There are a lot of art challenges coming up. The next one is Inktober in which I will be participating. I have not yet decided if I will be doing Line and Wash Winter again…. I think 90 days was a bit to high a hill to climb. It didn’t get me into the mindset of painting daily. Though I did do a couple of pieces after the challenge, I have not been consistently painting and so in that regard, the challenge failed.
On top of not feeling particularly artistic lately, I’ve also been feeling, as so many of us are, a bit overwhelmed with the year 2020. Between riots and civil unrest and viruses and isolation, there doesn’t seem to be much this year won’t do to us. It feels like we’re rapidly approaching the end. I don’t mind that… I’m not a nihilist or anything, but if the world wants to implode, I wish it would just go about it and get it done or calm the hell down. This slow escalator to hell is borderline unbearable. It does nothing for the creative juices.

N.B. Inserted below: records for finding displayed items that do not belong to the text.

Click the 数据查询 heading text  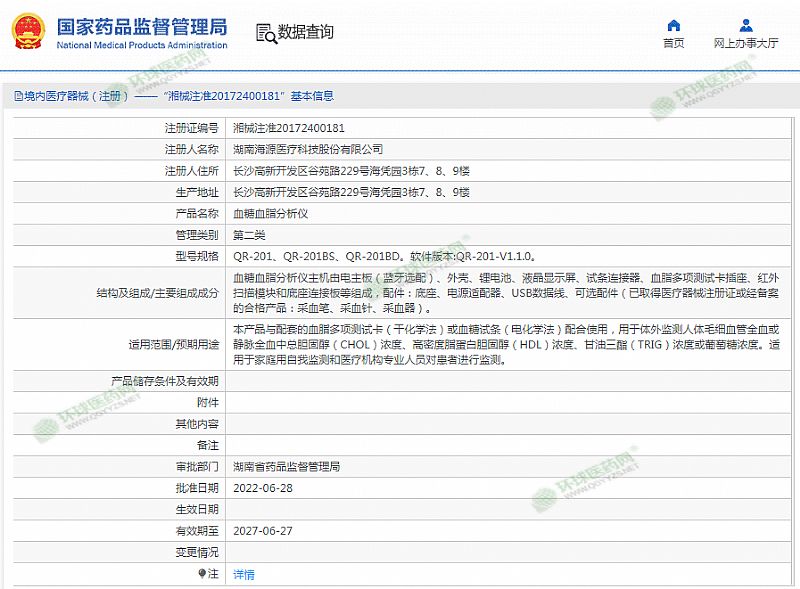[x=306, y=32]
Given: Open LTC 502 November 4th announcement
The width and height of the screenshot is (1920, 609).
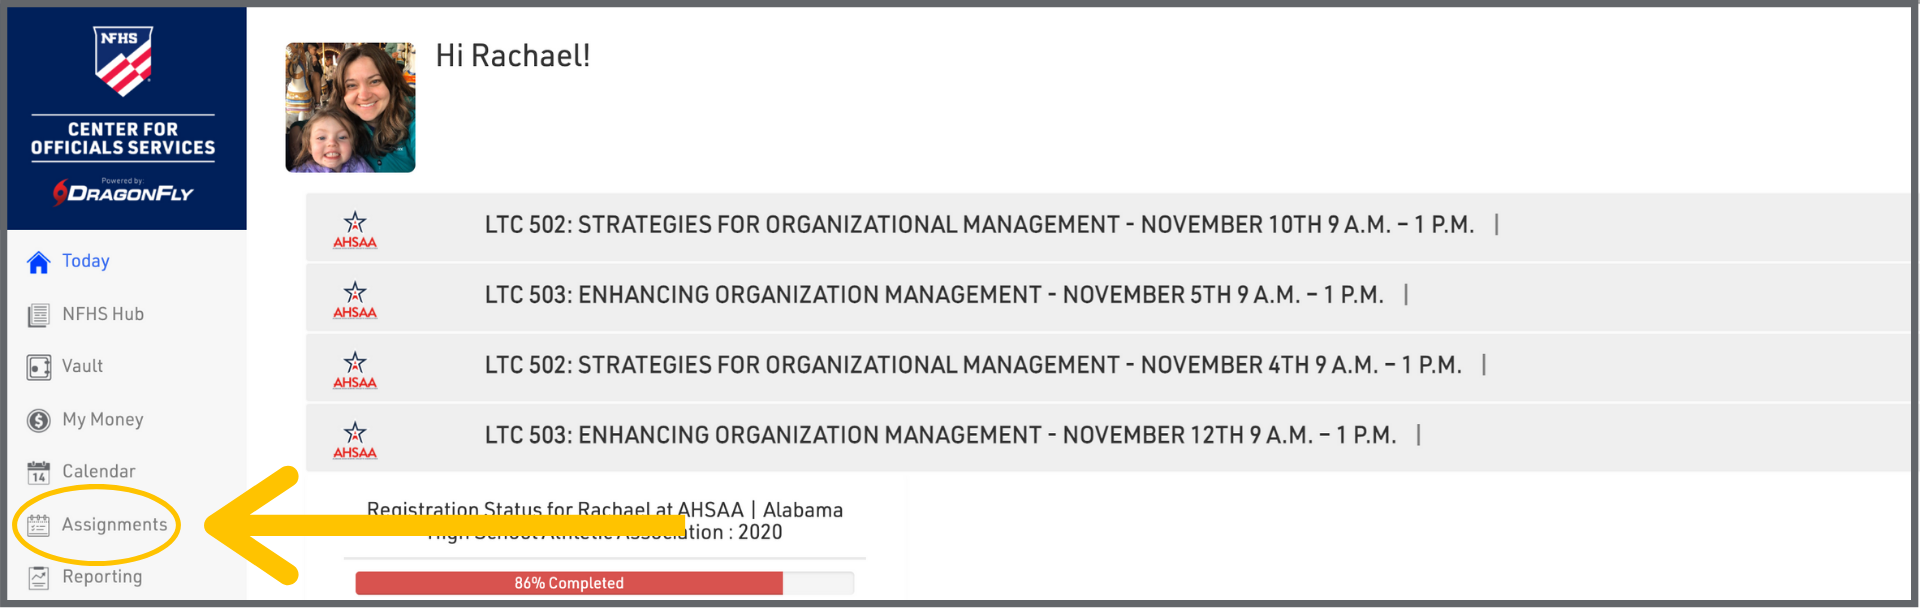Looking at the screenshot, I should pos(973,365).
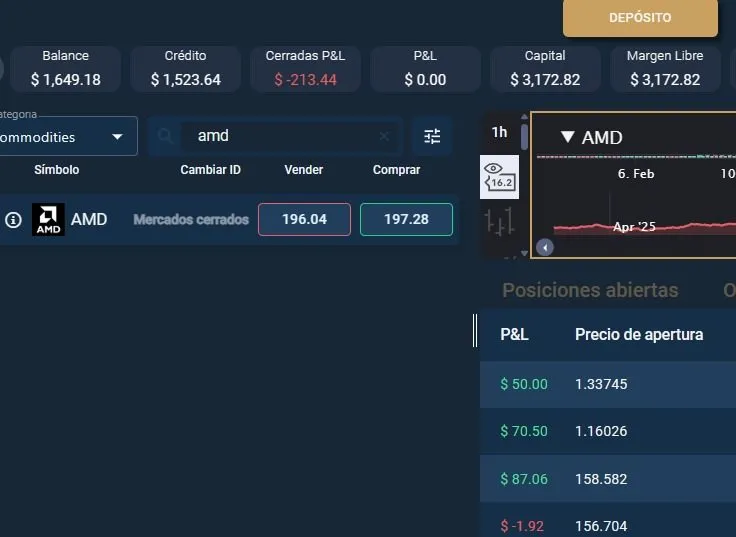
Task: Select position with $ 87.06 profit
Action: (608, 478)
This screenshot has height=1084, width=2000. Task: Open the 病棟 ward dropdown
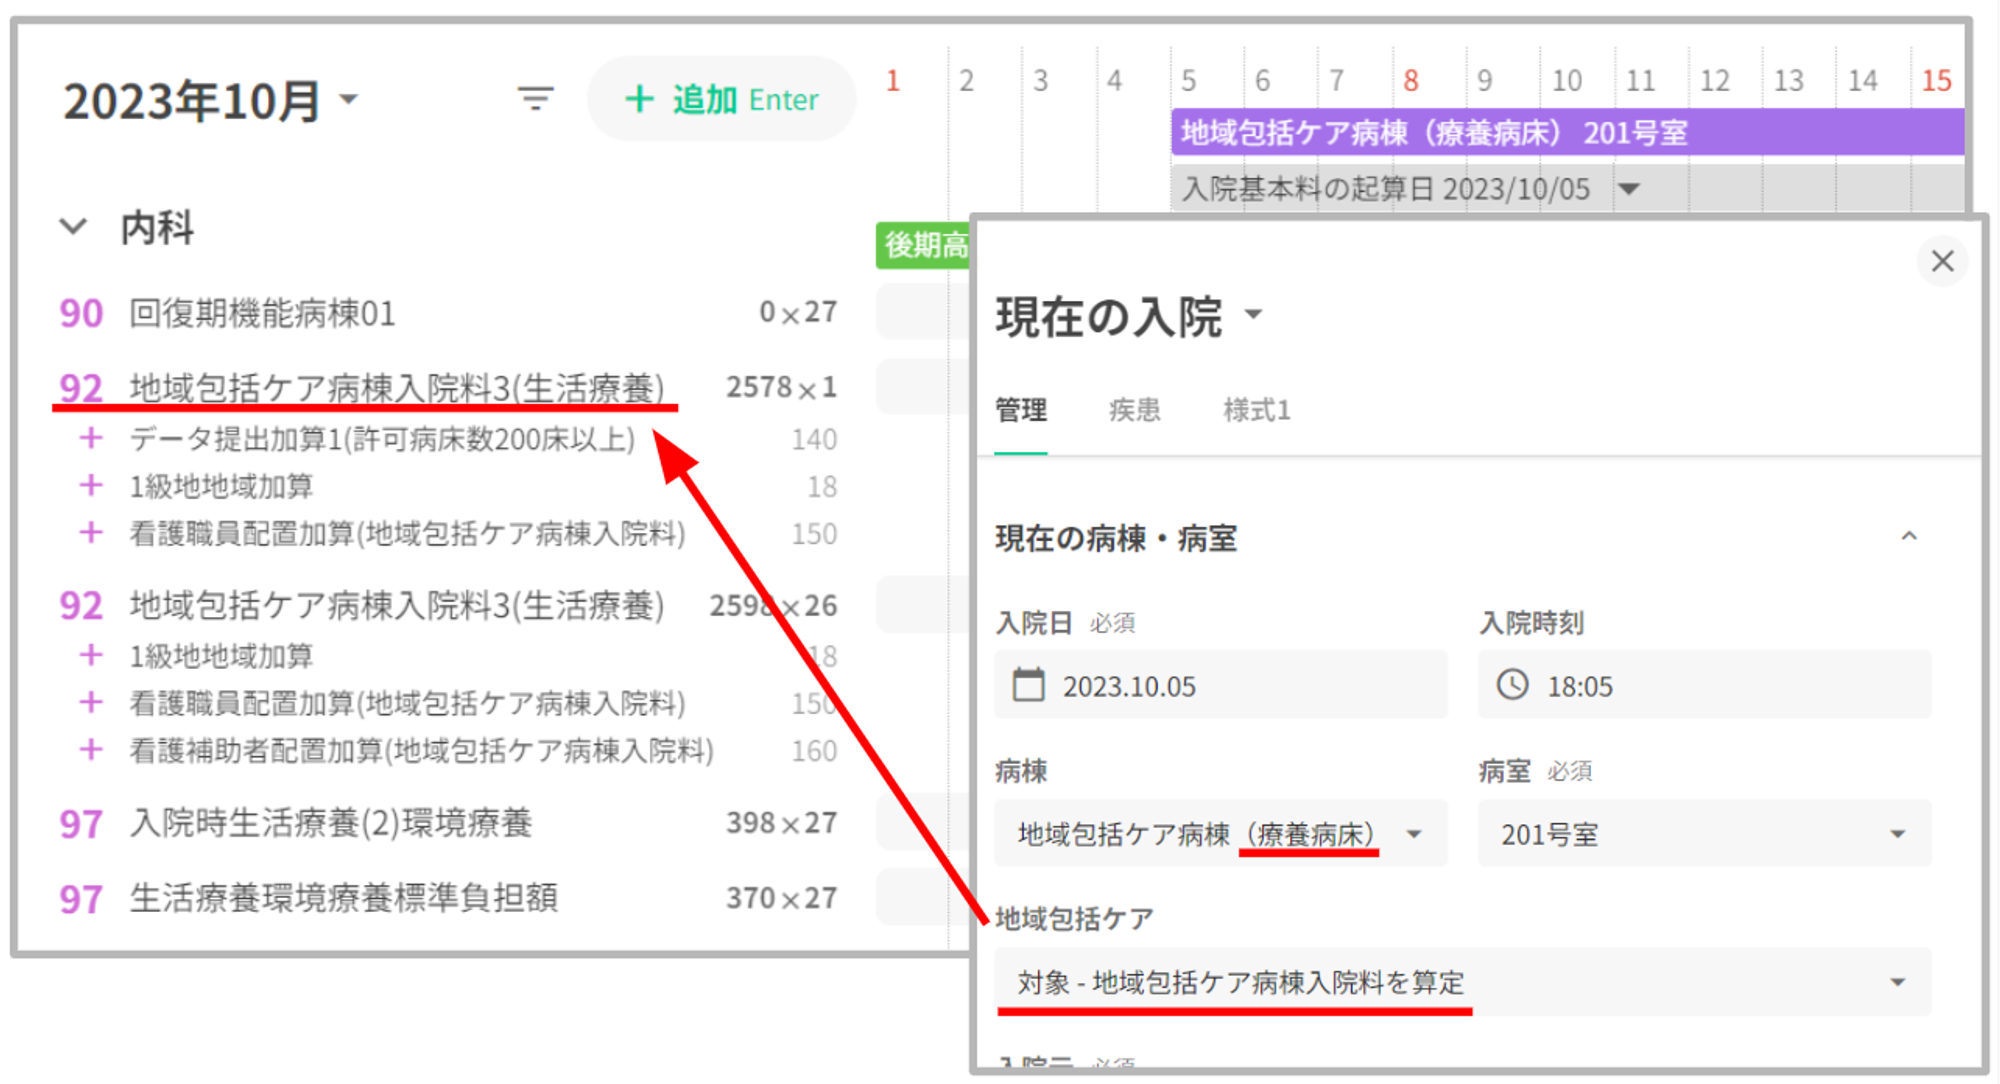click(1414, 834)
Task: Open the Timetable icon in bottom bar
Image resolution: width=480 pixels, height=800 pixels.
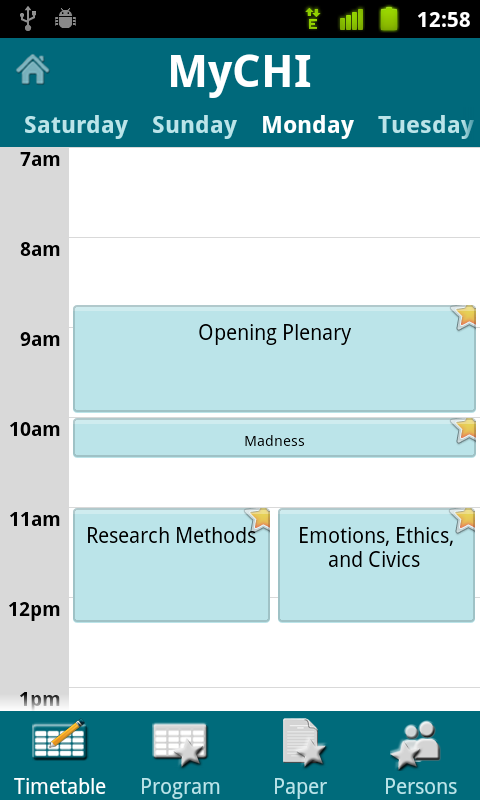Action: point(60,740)
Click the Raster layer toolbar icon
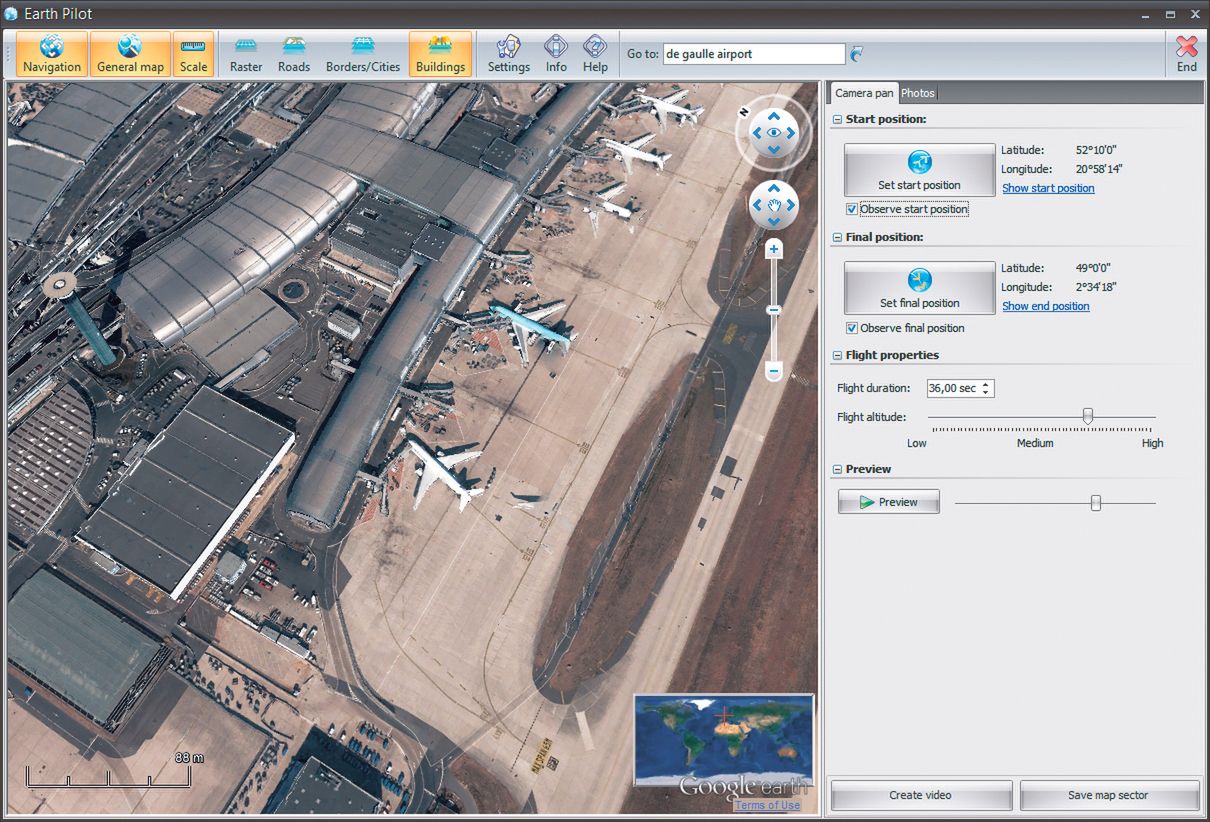The height and width of the screenshot is (822, 1210). coord(246,54)
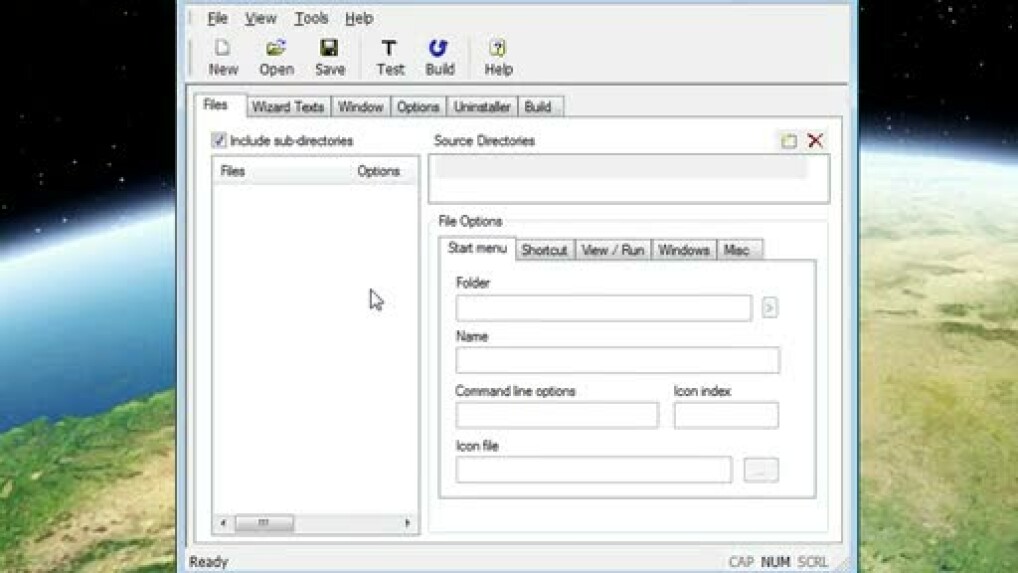Click the Files list horizontal scrollbar
1018x573 pixels.
(x=315, y=523)
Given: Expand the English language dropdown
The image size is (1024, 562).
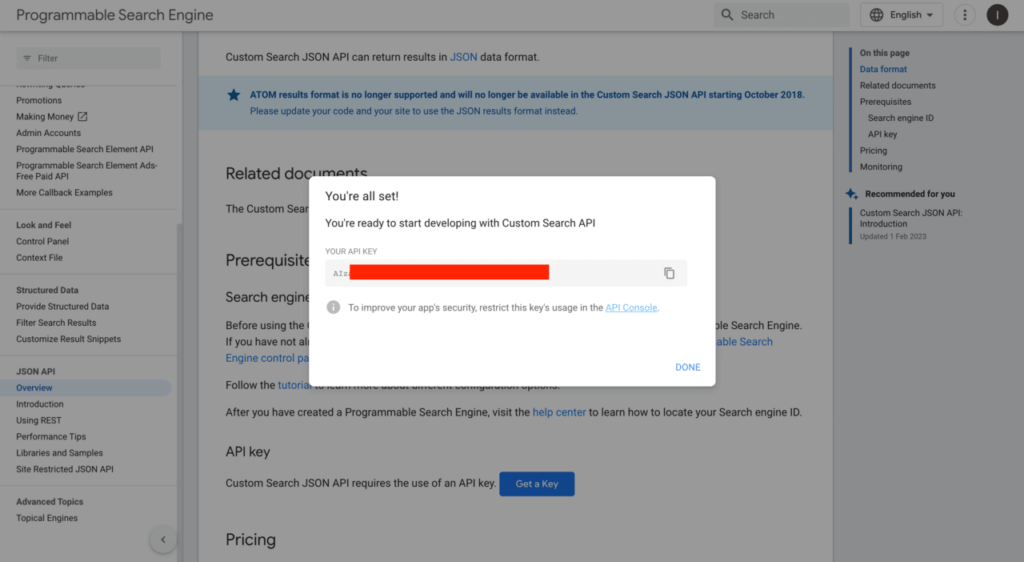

Back to my plan for Inktober… I want to switch it up. Mary Doodles did a set size that she could put in a folio and that’s a good place to start, I think. My initial thought was to roll a ten sided die and choose the size based on that. If I roll a ten, it’s a 10 by ten, if a 5, it’s a 5 by 5. I am not doing that. I like the consistency of her idea and I like being able to put it into a folio instead of have a largely unfilled sketch book which seems like a waste to me.
I am also going to take a page from the book of Skottie Young and work in a larger format… maybe comic page sized which would be 11 by 17. It’s a standard size and Strathmore has a nice Bristol pad in that size. The paper is also something I’ve been going back and forth on. Bristol is standard for pen and ink and illustration which is what I’m going to be doing. I did an ink test and will be going with his recommendation of Speedball Superblack ink as well in a Kuretake 13 brush pen. If I decide to do a light wash, this ink won’t be going anywhere.
All of this is to say I’m not going to let the year beat me. I’m making my plans and trying to be optimistic. Maybe Inktober will lubricate the creativity pumps and get them flowing again.